L’ex vigilessa di Temù, secondo la ricostruzione dei giudici della Corte d’Assise di Brescia, sarebbe stata assassinata nel contesto di una precisa scelta del “trio criminale” di confermare la solidità di una intesa diabolica attraverso un delitto pianificato e condotto la notte tra il 7 e l’8 maggio 2021 nell’abitazione della vittima. Il cadavere sarebbe stato trovato tre mesi più tardi lungo l’argine del fiume Oglio, dove era stato sepolto, e con il corpo era affiorato sulle cronache l’orrore di un omicidio che, per i giudici, sarebbe stato commesso per ribadire la forza di una sorta di “trinità” indivisibile che avrebbe visto i tre imputati agire senza alcuno scrupolo e nella piena capacità di intendere e di volere. Silvia e Paola Zani sono state condannate all’ergastolo con isolamento diurno per 6 mesi nel processo di primo grado concluso con la stessa pena per Mirto Milani, fidanzato della prima e amante della seconda. I tre avrebbero concorso all’uccisione di Laura Ziliani dopo averla stordita con un muffin imbottito di benzodiazepine. Secondo la sentenza, il trio avrebbe architettato un “piano cervellotico” traendo ispirazione da alcune serie tv per uccidere senza lasciare traccia.
Laura Ziliani uccisa non per soldi, ma per “gratificare l’ego” del trio diabolico
Silvia e Paola Zani e Mirto Milani non avrebbero agito per un movente economico, ma spinti, secondo i giudici di primo grado, dalla volontà di gratificare l’ego del “trio diabolico”. Dietro il delitto non ci sarebbero nemmeno motivi di odio nei confronti della vittima. “I tre – scrive la Corte in un passaggio delle motivazioni della sentenza riportato dall’Ansa – hanno agito di concerto tra loro concorrendo a comporre, ciascuno per la propria parte, il mosaico del progetto criminoso“.
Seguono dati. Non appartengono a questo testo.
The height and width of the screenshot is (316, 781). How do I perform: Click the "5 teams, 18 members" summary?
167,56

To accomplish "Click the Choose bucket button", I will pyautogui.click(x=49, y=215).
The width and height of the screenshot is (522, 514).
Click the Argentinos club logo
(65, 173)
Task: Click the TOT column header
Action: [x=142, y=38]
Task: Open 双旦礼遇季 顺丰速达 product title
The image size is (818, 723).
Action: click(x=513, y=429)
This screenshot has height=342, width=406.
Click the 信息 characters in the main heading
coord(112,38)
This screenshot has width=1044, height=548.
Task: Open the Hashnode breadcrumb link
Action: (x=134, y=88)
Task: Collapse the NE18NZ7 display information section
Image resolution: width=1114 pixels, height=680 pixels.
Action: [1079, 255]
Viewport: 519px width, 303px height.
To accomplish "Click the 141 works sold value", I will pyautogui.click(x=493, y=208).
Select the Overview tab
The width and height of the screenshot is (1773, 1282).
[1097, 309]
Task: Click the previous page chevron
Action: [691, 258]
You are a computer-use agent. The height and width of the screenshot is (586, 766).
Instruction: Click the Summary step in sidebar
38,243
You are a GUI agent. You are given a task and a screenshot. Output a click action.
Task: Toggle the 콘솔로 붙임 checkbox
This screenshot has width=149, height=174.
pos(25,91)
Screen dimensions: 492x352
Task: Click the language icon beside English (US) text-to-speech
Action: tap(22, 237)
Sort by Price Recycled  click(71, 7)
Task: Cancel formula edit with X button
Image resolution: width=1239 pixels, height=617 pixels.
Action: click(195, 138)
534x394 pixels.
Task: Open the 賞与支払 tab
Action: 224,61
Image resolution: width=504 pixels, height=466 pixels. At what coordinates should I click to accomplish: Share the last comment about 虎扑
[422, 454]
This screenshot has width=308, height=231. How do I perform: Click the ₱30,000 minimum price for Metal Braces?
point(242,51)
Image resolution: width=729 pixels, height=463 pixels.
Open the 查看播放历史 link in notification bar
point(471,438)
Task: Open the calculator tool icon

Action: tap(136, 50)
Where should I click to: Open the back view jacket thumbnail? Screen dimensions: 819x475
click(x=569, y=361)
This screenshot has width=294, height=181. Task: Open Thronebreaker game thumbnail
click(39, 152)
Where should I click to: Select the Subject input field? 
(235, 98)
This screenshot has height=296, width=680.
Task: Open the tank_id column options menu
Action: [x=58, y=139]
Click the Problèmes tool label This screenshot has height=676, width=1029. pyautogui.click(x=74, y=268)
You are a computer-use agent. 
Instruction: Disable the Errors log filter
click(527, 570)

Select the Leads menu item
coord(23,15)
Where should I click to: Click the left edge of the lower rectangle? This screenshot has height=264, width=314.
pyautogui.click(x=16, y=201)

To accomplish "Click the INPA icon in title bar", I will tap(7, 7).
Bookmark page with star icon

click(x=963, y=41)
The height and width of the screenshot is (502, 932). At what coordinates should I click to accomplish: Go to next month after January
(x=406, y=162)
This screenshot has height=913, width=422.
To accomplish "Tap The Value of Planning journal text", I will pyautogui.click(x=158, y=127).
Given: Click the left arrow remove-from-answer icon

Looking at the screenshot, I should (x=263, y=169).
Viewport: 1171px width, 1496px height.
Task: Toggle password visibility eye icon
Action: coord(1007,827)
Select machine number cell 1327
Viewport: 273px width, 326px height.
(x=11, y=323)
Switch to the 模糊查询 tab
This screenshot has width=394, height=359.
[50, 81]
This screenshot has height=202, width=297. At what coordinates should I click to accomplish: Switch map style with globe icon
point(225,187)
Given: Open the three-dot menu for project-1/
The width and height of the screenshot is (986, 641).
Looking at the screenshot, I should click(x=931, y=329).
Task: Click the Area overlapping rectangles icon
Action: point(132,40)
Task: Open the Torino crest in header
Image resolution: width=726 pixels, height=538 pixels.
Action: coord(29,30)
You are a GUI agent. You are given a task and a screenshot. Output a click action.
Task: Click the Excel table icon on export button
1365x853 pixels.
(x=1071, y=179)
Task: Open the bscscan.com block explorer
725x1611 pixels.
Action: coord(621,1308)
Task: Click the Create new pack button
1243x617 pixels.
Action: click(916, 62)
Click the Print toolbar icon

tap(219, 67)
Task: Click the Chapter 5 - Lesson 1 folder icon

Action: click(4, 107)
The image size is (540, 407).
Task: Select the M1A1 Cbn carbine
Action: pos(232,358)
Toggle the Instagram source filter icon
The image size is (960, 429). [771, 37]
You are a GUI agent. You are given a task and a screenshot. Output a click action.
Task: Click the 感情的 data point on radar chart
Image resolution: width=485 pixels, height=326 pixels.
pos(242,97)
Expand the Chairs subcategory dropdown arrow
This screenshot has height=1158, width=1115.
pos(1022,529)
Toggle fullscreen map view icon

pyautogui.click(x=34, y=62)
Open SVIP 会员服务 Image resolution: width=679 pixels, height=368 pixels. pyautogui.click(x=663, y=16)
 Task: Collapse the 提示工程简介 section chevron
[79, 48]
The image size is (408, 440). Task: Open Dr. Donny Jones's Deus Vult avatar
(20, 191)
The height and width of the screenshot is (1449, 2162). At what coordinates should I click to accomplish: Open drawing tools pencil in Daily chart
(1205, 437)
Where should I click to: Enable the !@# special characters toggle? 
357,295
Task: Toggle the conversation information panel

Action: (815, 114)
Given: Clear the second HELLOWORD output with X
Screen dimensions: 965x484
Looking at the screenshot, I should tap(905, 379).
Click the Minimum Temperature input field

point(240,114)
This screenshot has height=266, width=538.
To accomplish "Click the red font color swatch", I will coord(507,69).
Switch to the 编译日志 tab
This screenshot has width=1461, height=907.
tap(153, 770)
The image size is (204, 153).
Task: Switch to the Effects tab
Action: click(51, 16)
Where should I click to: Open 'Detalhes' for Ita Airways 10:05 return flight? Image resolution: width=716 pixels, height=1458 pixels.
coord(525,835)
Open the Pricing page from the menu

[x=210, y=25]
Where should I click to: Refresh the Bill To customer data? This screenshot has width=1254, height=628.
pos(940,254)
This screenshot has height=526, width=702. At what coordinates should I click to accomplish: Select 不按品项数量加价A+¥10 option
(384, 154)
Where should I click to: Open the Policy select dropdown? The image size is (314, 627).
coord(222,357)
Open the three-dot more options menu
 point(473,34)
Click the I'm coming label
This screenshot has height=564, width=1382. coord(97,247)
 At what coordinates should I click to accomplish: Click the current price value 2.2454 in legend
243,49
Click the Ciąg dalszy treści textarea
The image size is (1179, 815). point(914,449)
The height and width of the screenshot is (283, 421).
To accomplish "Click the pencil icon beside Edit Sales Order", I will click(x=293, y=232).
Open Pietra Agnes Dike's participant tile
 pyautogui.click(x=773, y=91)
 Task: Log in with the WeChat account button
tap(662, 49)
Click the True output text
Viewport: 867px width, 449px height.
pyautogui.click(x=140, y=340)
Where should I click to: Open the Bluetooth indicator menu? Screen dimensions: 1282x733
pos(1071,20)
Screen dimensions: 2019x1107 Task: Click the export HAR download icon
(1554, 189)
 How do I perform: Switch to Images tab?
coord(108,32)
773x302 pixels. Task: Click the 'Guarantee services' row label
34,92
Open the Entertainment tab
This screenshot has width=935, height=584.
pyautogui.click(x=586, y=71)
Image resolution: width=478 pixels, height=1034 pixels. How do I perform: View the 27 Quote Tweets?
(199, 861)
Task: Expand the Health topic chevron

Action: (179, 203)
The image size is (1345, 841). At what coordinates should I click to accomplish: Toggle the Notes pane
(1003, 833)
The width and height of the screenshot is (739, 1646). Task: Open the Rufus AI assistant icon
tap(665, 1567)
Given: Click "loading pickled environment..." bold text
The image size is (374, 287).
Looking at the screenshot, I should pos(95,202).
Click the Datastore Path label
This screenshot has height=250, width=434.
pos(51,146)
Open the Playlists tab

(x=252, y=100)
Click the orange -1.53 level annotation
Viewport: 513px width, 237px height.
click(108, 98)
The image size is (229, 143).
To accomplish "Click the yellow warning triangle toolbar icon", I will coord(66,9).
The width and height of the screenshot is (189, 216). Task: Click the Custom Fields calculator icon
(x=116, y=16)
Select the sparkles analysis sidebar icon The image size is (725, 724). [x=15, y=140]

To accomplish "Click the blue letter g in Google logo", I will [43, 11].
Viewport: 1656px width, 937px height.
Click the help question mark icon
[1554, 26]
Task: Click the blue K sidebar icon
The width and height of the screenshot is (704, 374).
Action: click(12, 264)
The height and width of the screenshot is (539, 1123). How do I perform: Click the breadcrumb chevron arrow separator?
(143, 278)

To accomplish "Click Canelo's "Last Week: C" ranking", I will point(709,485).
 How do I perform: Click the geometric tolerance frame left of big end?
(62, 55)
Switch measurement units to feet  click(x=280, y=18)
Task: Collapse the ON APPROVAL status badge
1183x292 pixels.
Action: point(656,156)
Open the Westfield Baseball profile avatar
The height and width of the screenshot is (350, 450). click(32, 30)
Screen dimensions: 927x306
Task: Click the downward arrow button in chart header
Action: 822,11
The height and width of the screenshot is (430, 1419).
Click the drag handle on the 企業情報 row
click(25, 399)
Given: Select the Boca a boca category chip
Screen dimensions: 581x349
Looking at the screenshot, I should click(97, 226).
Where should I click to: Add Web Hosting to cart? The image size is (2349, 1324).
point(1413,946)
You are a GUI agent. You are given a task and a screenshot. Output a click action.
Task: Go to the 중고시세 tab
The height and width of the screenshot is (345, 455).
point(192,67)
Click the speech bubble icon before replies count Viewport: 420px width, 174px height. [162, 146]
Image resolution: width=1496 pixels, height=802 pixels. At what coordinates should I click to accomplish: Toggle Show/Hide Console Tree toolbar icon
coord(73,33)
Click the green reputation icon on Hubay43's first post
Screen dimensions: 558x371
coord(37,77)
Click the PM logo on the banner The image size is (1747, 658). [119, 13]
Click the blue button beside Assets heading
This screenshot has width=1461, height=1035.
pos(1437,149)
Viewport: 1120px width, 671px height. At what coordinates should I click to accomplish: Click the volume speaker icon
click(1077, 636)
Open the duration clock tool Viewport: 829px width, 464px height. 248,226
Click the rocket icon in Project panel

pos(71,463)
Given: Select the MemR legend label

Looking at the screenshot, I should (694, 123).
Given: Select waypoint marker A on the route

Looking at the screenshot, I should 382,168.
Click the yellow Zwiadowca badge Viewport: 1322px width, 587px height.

“L’unica persona – si legge nelle 98 pagine della Corte d’Assise di Brescia – che ha mostrato un reale interesse per certi versi spasmodico per il patrimonio della defunta Laura Ziliani è stata la madre di Mirto Milani. Il ruolo debordante da convitato di pietra assunto dalla donna può avvalorare il sospetto che il figlio l’abbia messa sin da subito a conoscenza dell’omicidio, come parrebbe comprovato nei messaggi inviati dall’imputato dal carcere allo scopo di depistare le indagini, nonché delle cautele adottate dai due per impedire la captazione delle loro conversazioni“. L’uccisione di Laura Ziliani sarebbe avvenuta, secondo i giudici, comunque non per soldi ma “per gratificare l’ego del gruppo e per celebrare adeguatamente la loro coesione“. Le difese hanno tempo fino al prossimo 20 aprile per ricorrere in appello.